Brief Note on Essence and Accident

I’m up too late in a futile effort to finish some grading, and so very briefly before I get a few hours’ sleep in and rise to finish the job early in the morning:

My piece on “intensive” and “extensive” claims touched briefly on the way that breakdown parallels some of the other basic categories of existing things and of bodies, as organized in various metaphysical systems.

One application of the same argument should be noted specifically:  There is a tendency to confuse “essence” as in “what makes a thing what it is” with “the real thing,” and “accident” as in “what is particular to this instance but does not make this thing what it is” with “something optionally added to the real thing.”  I apologize for the coarse definitions, but getting into the fine definition of “essence” involves a lot of careful work that is beside the point, for now.

But what happens is that anything, once called “accidental” rather than “essential” is, in our discourse, simply dismissed as “unnecessary” or “wholly optional,” a feature that can be changed at will or omitted.

This is plainly silly, as a moment’s reflection will show.

I am six feet tall.  My height is not essential to my humanity, but accidental; many people are human with less, and somewhat fewer with more, height.  Being six feet tall, or 5’4″ tall, or 6’10” tall, does not make anyone inhuman; it does not make anyone more human.
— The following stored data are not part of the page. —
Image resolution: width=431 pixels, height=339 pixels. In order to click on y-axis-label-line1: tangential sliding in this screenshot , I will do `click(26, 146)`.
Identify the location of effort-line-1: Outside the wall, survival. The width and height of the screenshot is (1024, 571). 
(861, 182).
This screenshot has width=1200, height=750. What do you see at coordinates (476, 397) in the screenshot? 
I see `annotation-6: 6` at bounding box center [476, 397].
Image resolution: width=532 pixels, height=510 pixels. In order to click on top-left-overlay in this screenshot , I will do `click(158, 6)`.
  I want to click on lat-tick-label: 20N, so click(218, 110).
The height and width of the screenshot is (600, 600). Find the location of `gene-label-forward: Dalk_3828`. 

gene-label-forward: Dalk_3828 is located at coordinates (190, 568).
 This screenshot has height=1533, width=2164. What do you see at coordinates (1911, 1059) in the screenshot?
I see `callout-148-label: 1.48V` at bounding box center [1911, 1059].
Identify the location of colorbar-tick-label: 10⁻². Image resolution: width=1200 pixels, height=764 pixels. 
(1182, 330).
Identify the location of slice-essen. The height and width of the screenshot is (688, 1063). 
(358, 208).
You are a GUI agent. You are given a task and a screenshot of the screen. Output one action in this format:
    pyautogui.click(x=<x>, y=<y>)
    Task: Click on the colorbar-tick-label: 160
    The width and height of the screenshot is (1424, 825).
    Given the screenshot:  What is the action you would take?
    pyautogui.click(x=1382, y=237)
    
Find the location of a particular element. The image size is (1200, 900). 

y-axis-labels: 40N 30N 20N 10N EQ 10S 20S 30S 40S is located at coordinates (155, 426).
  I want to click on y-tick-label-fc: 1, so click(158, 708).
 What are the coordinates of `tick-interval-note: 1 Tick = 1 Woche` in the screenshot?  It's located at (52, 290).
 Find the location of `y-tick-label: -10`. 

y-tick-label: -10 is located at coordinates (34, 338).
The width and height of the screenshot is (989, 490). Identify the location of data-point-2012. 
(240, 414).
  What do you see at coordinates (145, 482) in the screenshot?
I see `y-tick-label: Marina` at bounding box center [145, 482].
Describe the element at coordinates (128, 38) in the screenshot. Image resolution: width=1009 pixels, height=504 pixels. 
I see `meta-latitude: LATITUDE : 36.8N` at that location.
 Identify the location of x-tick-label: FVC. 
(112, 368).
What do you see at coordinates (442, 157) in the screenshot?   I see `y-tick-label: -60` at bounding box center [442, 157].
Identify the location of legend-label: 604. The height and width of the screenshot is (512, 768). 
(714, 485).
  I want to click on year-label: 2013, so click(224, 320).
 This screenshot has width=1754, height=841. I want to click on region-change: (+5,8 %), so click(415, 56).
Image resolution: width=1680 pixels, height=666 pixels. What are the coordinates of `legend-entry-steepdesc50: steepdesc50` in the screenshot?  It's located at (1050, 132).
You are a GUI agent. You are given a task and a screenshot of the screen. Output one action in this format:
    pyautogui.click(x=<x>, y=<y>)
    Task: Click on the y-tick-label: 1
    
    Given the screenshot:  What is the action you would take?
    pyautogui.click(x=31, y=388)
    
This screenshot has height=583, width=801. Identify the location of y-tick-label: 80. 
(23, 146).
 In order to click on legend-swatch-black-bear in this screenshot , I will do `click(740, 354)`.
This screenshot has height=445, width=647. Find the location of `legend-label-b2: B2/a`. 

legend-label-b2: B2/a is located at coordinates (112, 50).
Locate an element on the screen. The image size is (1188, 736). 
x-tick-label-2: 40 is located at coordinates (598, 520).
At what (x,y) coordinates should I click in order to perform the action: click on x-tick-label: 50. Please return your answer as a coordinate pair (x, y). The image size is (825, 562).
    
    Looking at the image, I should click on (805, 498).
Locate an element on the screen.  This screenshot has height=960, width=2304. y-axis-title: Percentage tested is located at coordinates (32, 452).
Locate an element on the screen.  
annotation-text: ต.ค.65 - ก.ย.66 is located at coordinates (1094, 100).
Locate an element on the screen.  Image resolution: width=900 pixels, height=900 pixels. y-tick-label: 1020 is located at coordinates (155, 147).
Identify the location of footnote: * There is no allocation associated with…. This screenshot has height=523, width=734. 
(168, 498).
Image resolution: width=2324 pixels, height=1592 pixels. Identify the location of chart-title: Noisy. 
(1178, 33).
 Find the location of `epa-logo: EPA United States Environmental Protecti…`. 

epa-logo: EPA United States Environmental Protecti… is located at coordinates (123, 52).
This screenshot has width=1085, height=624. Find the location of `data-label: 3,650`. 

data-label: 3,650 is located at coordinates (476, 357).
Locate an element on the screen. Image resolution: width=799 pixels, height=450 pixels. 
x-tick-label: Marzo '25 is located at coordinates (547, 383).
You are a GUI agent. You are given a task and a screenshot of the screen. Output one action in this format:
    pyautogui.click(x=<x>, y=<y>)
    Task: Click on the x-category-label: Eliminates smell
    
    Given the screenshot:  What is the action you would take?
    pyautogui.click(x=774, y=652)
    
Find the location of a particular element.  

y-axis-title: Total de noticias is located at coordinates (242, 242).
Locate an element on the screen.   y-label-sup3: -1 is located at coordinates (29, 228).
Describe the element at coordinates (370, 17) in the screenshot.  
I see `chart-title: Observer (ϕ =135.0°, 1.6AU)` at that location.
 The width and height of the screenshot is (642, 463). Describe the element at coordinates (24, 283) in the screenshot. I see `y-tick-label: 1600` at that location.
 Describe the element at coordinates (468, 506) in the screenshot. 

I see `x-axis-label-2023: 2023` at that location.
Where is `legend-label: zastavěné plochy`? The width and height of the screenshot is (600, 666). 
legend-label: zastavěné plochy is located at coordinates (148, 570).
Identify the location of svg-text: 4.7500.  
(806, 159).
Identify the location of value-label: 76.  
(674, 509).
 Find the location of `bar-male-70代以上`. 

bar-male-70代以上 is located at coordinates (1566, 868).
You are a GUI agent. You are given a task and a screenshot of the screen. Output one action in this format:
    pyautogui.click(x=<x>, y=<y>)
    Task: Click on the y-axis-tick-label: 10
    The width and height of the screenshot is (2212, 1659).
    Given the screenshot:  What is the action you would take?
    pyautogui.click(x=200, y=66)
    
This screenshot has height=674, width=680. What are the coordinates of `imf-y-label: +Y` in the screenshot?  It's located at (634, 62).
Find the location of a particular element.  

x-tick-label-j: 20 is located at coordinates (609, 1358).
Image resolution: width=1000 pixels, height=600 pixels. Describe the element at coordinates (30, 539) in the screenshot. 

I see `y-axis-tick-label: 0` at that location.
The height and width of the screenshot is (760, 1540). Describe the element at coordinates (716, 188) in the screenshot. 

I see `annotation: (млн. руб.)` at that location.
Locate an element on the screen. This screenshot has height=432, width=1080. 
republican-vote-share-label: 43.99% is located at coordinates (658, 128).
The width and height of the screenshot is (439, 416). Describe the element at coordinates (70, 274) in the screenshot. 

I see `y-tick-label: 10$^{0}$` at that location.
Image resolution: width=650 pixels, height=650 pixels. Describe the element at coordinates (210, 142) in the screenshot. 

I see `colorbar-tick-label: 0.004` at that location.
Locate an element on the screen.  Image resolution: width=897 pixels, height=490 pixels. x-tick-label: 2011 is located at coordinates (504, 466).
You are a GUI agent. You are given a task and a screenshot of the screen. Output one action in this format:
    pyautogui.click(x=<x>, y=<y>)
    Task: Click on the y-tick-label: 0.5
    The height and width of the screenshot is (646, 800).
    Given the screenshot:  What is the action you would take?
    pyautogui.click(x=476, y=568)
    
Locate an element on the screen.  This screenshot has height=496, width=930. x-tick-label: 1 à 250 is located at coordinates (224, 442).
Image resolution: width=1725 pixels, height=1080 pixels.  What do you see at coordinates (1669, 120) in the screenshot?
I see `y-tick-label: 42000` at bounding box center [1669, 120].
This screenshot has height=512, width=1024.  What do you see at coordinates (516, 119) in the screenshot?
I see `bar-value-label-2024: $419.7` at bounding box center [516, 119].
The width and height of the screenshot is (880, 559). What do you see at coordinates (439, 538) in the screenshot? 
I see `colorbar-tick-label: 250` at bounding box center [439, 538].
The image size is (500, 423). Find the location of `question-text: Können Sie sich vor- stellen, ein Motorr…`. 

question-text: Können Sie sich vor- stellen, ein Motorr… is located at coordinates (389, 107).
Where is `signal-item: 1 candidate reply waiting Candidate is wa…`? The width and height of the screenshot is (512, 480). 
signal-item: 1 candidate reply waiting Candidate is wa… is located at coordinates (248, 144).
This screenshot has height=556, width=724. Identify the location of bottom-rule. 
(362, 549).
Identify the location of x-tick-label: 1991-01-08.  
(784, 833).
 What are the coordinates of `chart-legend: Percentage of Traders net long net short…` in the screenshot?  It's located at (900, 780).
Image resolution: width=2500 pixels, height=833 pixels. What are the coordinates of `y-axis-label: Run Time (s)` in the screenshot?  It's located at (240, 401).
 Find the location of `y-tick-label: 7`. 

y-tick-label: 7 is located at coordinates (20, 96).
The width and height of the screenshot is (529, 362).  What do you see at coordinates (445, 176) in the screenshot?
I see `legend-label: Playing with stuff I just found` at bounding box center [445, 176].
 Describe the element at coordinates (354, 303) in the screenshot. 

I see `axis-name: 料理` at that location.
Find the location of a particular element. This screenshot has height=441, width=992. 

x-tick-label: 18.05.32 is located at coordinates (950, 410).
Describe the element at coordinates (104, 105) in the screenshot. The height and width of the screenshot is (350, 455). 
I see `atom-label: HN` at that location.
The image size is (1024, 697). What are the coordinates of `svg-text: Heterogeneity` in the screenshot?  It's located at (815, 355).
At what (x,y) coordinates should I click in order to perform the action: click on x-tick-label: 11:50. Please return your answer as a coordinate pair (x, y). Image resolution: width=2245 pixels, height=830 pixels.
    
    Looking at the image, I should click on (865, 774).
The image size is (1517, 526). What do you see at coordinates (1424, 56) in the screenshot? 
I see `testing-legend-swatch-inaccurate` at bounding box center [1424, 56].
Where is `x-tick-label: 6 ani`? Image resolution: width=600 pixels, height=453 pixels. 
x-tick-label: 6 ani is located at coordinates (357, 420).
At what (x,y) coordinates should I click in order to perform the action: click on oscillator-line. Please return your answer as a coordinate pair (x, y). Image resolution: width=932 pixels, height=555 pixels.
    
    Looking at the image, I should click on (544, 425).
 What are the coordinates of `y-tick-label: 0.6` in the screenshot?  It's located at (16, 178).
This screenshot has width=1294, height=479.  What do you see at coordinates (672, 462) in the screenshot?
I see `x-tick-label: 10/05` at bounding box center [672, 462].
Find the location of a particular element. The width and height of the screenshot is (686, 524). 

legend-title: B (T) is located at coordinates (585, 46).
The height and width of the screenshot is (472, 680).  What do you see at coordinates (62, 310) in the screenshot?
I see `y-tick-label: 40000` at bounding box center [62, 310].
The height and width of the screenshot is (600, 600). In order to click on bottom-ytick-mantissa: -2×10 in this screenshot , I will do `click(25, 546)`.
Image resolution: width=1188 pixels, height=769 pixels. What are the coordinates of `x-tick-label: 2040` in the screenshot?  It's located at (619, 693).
So, my height is accidental, and so is yours, to my humanity.  Would it follow that we could discard height, or treat it as irrelevant?

Obviously not.  To be a human is to be embodied, and a bodily creature is extended in space, and a human creature’s extension in space has height as well as thickness and width.  To be human is definitely to have some height; what is accidental is my height, or yours, as measured.

Similarly, many things can change in certain ways, to some extent, because their exact measure, their specification, is accidental; this does not mean they can be dismissed, because at least some of these things are precisely the accidents proper to that kind.  Indeed, most essential characteristics (“must have at least some height”) are known to us only by observation of their accidental specifications (six feet, &c).

If we dismiss the accidents because they are not essential, we miss something about each separate being; we also risk distorting our understanding of what is essential, or missing it entirely.